> **About this task**
From the line below that contains "Home (59, 6)" to the line that contains "Brunch (65, 1608)", repeat every line exactly, both ends included, and nothing else.

BEGIN

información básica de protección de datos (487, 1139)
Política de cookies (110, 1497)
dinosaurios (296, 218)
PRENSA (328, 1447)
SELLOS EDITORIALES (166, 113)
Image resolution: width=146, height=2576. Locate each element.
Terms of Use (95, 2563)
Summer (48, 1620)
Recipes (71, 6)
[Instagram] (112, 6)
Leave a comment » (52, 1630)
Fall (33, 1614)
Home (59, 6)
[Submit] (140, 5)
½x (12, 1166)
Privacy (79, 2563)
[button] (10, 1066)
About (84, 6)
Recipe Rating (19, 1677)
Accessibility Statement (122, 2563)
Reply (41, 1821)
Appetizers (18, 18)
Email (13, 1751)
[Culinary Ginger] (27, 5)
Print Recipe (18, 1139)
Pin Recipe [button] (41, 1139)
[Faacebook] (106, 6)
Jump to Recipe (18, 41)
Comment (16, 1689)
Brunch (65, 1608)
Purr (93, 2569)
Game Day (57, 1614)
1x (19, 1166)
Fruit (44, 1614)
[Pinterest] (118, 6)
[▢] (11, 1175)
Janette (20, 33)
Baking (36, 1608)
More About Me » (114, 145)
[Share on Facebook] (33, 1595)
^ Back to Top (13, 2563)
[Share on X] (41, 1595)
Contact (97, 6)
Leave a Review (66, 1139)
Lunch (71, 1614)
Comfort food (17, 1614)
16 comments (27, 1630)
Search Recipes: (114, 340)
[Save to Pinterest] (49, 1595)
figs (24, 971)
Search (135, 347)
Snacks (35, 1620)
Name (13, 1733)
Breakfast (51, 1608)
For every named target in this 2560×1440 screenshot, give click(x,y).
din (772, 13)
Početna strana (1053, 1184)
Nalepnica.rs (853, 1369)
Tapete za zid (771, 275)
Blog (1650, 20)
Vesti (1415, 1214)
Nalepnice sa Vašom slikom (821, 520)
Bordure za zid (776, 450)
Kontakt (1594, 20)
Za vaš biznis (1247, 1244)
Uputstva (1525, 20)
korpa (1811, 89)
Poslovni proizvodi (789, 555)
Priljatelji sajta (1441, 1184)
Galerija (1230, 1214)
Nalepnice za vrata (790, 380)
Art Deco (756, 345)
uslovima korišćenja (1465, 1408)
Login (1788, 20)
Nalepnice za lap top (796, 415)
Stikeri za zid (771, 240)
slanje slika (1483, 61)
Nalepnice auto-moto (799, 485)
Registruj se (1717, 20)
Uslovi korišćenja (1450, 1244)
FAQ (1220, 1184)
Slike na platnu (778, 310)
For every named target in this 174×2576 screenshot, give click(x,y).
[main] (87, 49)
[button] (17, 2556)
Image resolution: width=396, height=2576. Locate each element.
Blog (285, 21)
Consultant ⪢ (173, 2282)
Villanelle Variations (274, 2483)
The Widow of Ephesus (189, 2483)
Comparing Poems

END

> **Exercise output**
Home (59, 6)
[Submit] (140, 5)
½x (12, 1166)
Privacy (79, 2563)
[button] (10, 1066)
About (84, 6)
Recipe Rating (19, 1677)
Accessibility Statement (122, 2563)
Reply (41, 1821)
Appetizers (18, 18)
Email (13, 1751)
[Culinary Ginger] (27, 5)
Print Recipe (18, 1139)
Pin Recipe [button] (41, 1139)
[Faacebook] (106, 6)
Jump to Recipe (18, 41)
Comment (16, 1689)
Brunch (65, 1608)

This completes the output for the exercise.